Dollar remains generally weak today as recovery attempts faltered quickly. Though, selling remains centered against European majors and Yen. FOMC monetary policy decision is a focus today but it’s unlikely to give the greenback any sustainable support. Overall, major pairs and crosses are bounded inside yesterday’s range, though. Gold and silver are also consolidating below yesterday’s spike highs.
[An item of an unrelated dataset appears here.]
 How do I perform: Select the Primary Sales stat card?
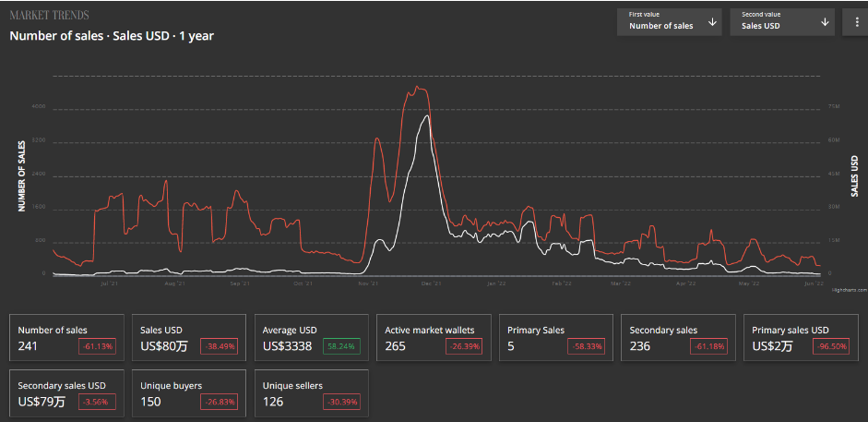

Technically, Dollar’s declines are losing downside momentum as seen in 4 hour MACD of EUR/USD, USD/CHF, USD/CHF and USD/CAD. But we’d maintain that some minor levels need to be violated before the first signs of short term bottoming in the greenback. The levels include 1.1681 minor support in EUR/USD, 1.2838 minor support in GBP/USD, 0.7063 support in AUD/USD, 0.9230 minor resistance in USD/CHF, 105.68 minor resistance in USD/JPY and 1.3445 minor resistance in USD/CAD.

In Asia, Nikkei closed down by 1.15%. Hong Kong HSI is up 0.41%. China Shanghai SSE is up 2.04%. Singapore Strait Times is down -0.19%. Japan 10-year JGB yield is down -0.0038 at 0.022. Overnight, DOW dropped -0.77%. S&P 500 dropped -0.65%. NASDAQ dropped -1.27%. 10-year yield dropped -0.028 to 0.581, below 0.6 handle.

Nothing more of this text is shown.